**INSTRUCTIONS TO FOLLOW:** Copy the records from the very first line through the line containing "tap(35, 506)", including that line. Leave out the pictures.

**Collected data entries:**
○ ○ ○ ○ ○ ○ ○
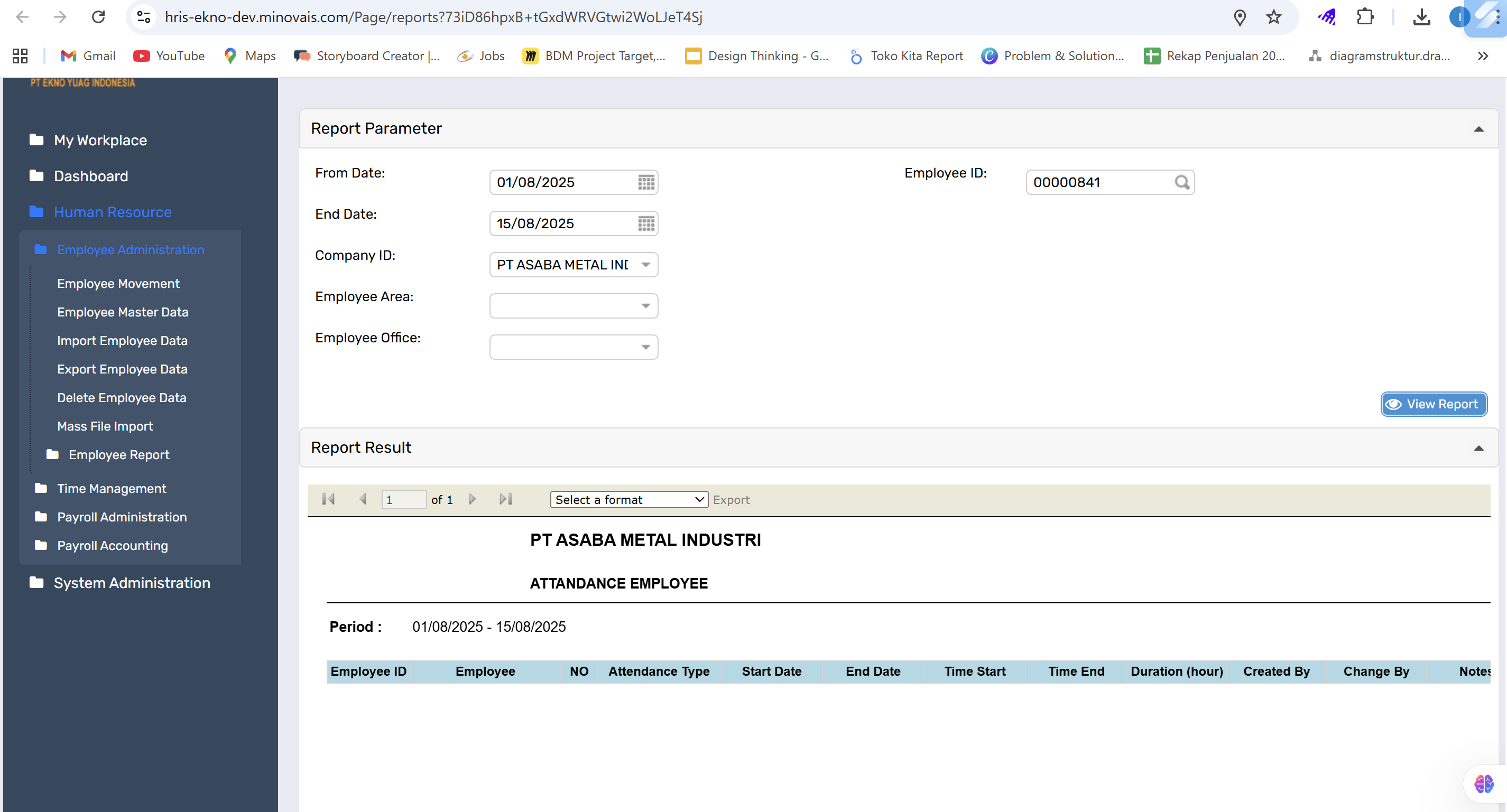The image size is (1507, 812).
Task: Click the Export link
Action: 731,500
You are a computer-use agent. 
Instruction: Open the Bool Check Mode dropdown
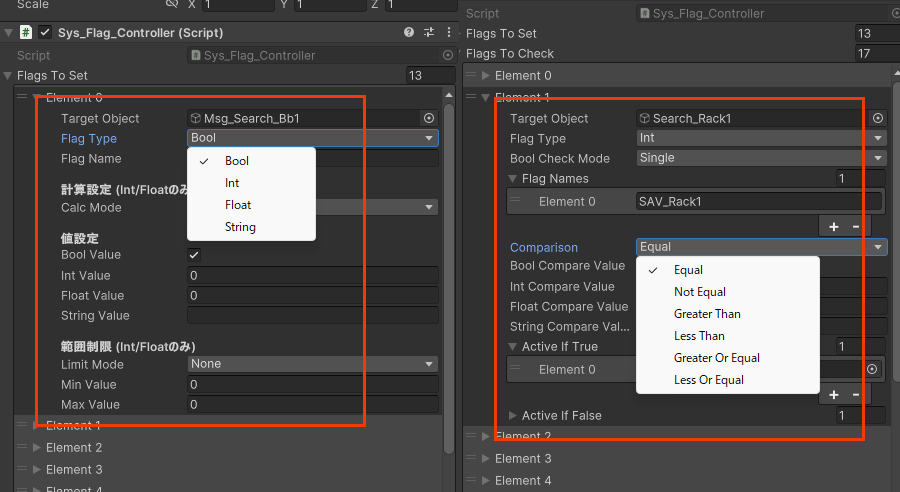[x=761, y=158]
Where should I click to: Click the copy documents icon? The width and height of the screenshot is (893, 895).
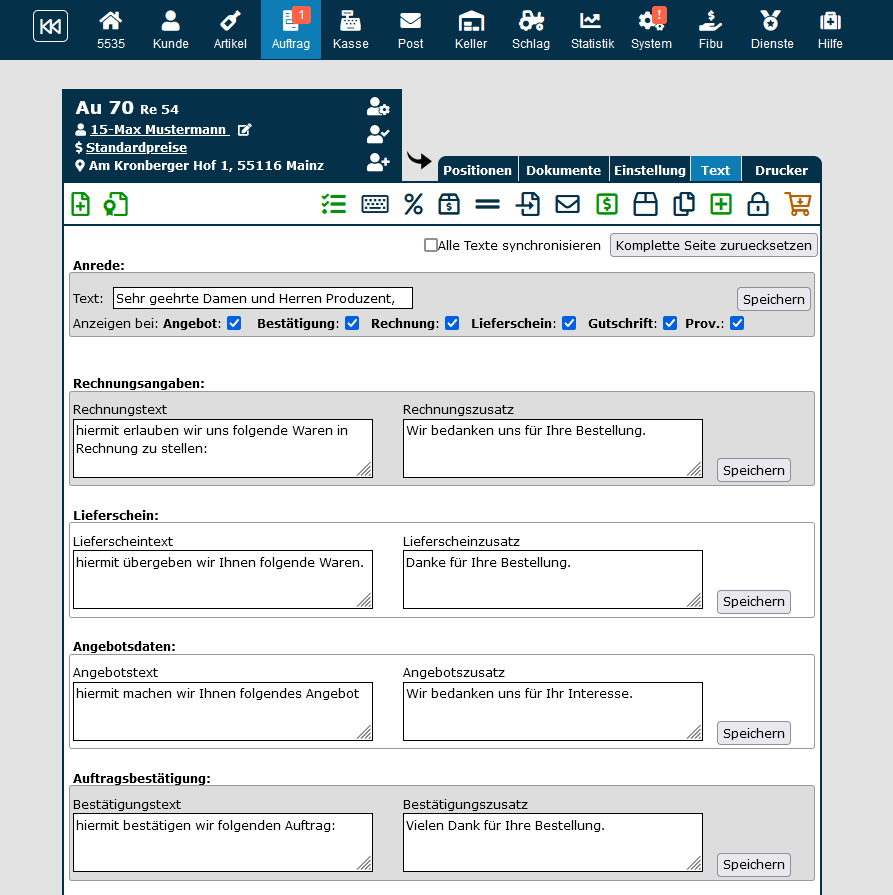click(x=684, y=205)
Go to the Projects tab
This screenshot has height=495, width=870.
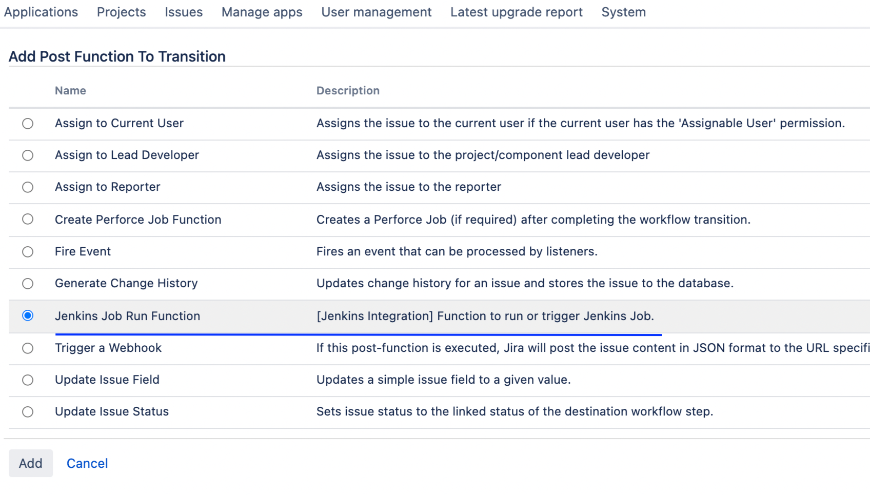(121, 12)
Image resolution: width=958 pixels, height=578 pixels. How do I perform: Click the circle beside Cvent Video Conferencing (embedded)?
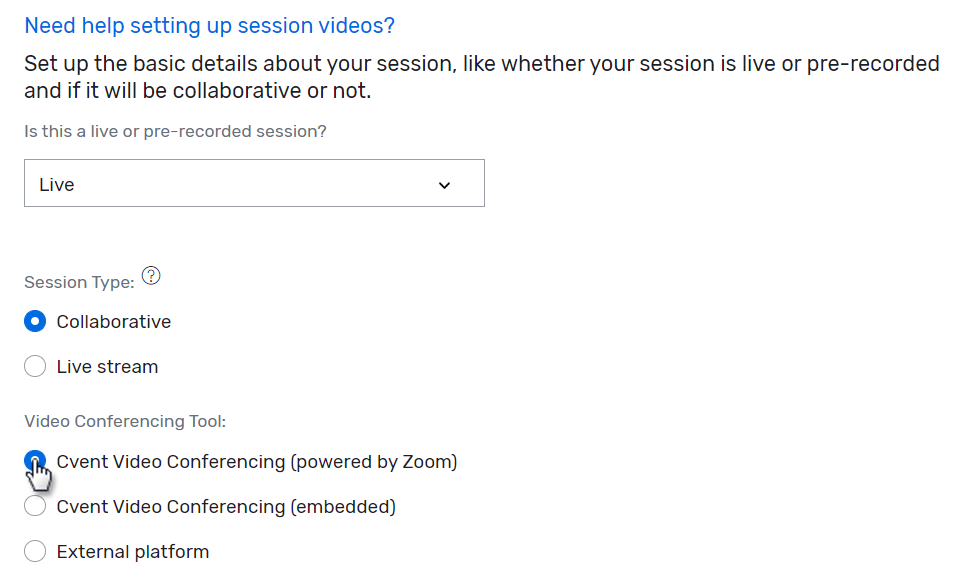tap(35, 506)
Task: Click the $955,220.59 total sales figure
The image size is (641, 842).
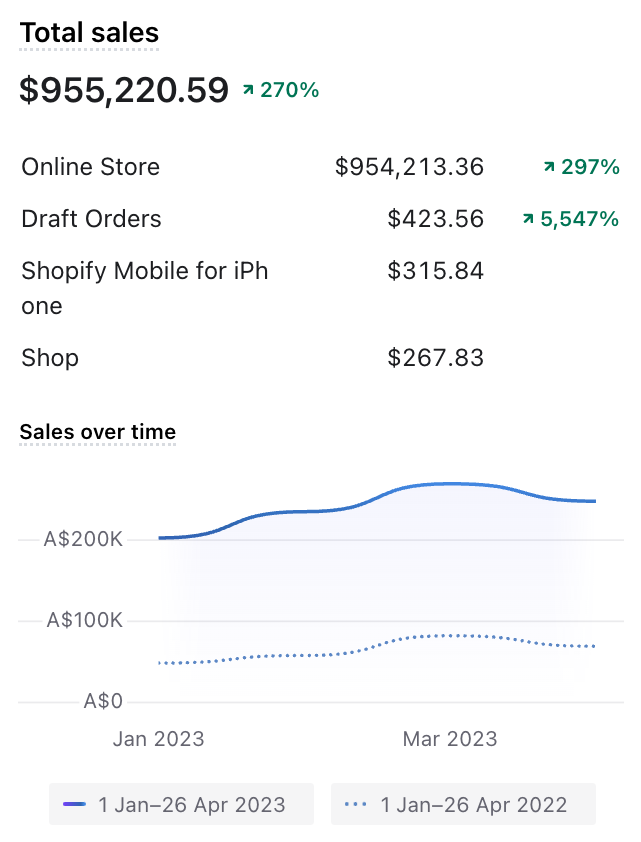Action: click(x=124, y=90)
○ ○ ○ ○ ○ ○ ○
**SOLUTION TO THE PROBLEM:**
The image size is (1507, 812).
Task: Click the Export link
Action: 731,500
You are a computer-use agent. 
Instruction: Open the Bool Check Mode dropdown
[x=761, y=158]
Where should I click to: Click the copy documents icon? The width and height of the screenshot is (893, 895).
click(x=684, y=205)
Go to the Projects tab
This screenshot has height=495, width=870.
(121, 12)
Image resolution: width=958 pixels, height=578 pixels. How do I perform: Click the circle beside Cvent Video Conferencing (embedded)?
tap(35, 506)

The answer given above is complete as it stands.